PASSAGE DE TEXTE |
────────────────────

Oui. Les deux labels sont très bien, des gens formidables y travaillent, mais il y a un degré de professionnalisme supérieur chez Napalm Records, des contacts avec la presse, des façons de travailler un peu différentes, un réseau de distribution plus conséquent, etc... c'est très enrichissant. C'est un bond en avant pour nous, et on est très contents que Jurgen (Burning World Records) nous ait donné sa bénédiction avant de partir.

Personnellement, je vous ai découvert au Roadburn 2014, et je suis resté sans voix après vous avoir vu en live, il y a quelque chose de très spécial dans votre musique, impossible de bouger ou de s'enfuir tellement ça vous assomme. Même si j'avais voulu m'en aller, impossible, fallait que je vois ça jusqu'au bout. Même chose aujourd'hui, c'est ce que j'appellerais la "Swamp Sorcery". Est-ce qu'on te l'a déjà dit ?

Oui on m'a déjà dit quelque chose qui s'approche de ce que tu viens de dire, en anglais il y a un terme pour ça "compelling" (captivant / puissant), et on nous le dit souvent, ça fait super plaisir. Et plus le temps passe, plus j'ai l'impression qu'on récupère de nouveaux fans toujours plus ou moins de cette façon là, c'est génial (rires).

Vous devriez jouer dans un marais !

Comme dans Battle in the Swamp (sur Monnos) ? Pourquoi pas, mais il faudra faire attention à l'eau, sinon les amplis tueraient tout le monde (rires).

Vos concerts sont déjà assez dangereux comme ça je pense, est-ce que tu sais qu'au Roadburn, l'un d'entre vous a failli tuer tout le monde à cause d'un pain sur une note ? C'était très impressionnant, toute cette foule sans bouchon d'oreilles, réagissant à l'unisson, cherchant à s'enfuir, la peur sur le visage le temps d'une demi seconde !

Oui c'est sûrement moi, je fais beaucoup d'erreurs (rires). On aime bien jouer très fort, ça fait partie du spectacle, mais c'est vrai qu'au Roadburn ça jouait vraiment très fort (rires). Tout dépend des salles et des ingé-sons, quand on joue dans une grande salle, les ingé-sons ont tendance à mettre le son vraiment très fort, pour avoir un rendu étouffant, la plupart du temps c'est correct, mais de temps en temps il arrive que certains systèmes sonores n'ont pas vraiment de limites, ou que l'ingé son ne le les respecte pas, c'est pour ça que c'est si fort. Mais bon, il y a des groupes qui jouent encore plus fort que nous, Sunn O))) par exemple.

Personne n'est jamais tombé dans les pommes de toute façon ?

────────────────────

SEGMENT DE DONNÉES |
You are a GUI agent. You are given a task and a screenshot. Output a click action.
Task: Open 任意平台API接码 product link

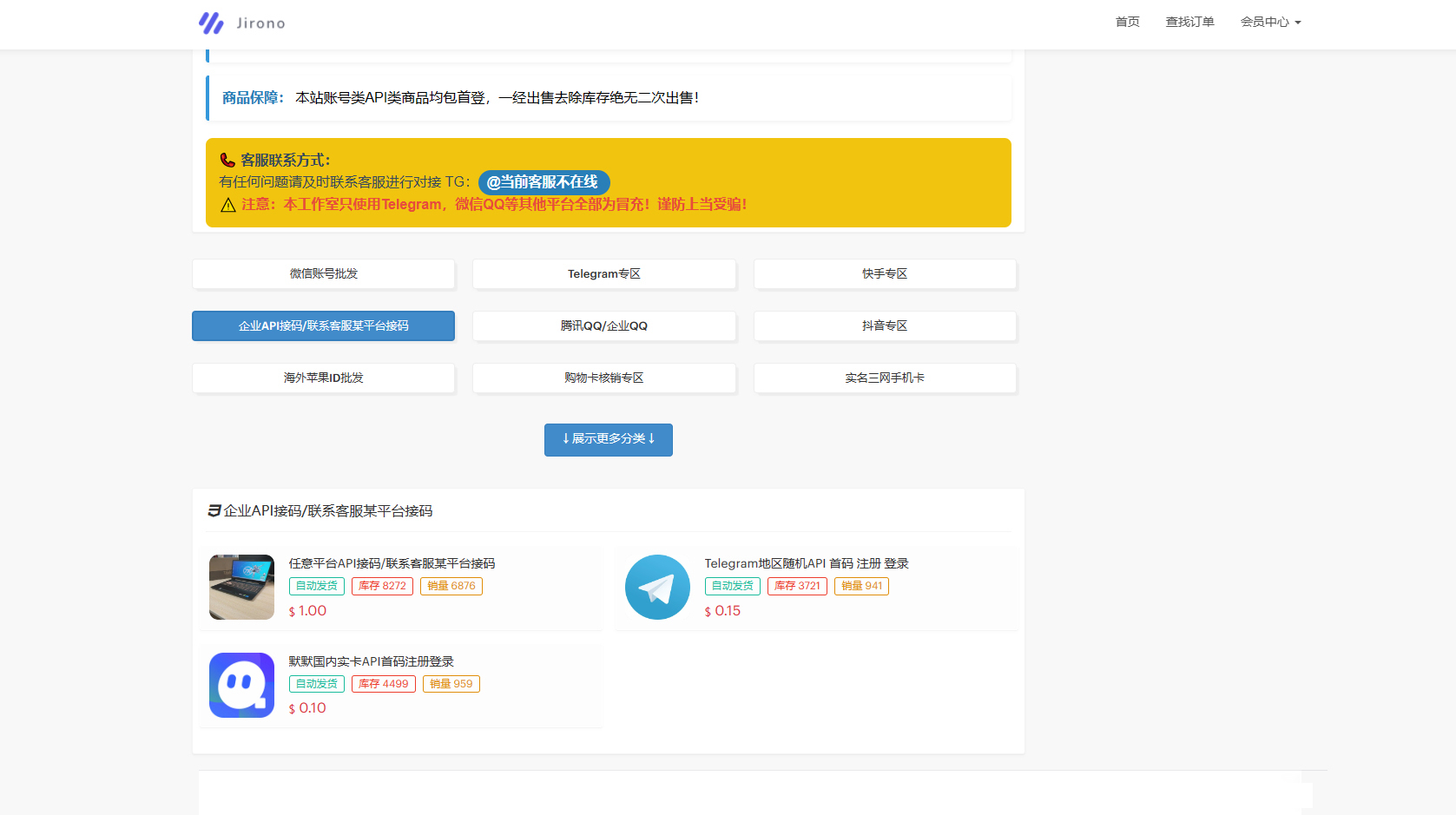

────────────────────

CONSIGNE A |
Répondez à ces questions sur l'entretien :
(i) Quel label est décrit comme ayant un degré de professionnalisme supérieur ?
(ii) Dans quel festival et en quelle année l'intervieweur a-t-il découvert le groupe ?
(iii) Quel groupe est cité comme jouant encore plus fort que celui interviewé ?
CONSIGNE B |
En une à trois phrases, expliquez s'il vous plaît pourquoi, selon l'entretien, le son des concerts du groupe devient parfois si fort dans les grandes salles.

SOLUTION DÉTAILLÉE A |
(i) Napalm Records.
(ii) Au Roadburn, en 2014.
(iii) Sunn O))).

SOLUTION DÉTAILLÉE B |
Dans les grandes salles, les ingé-sons ont tendance à monter le son très fort pour obtenir un rendu étouffant. Il arrive aussi que certains systèmes sonores n'aient pas vraiment de limites, ou que l'ingé-son ne les respecte pas.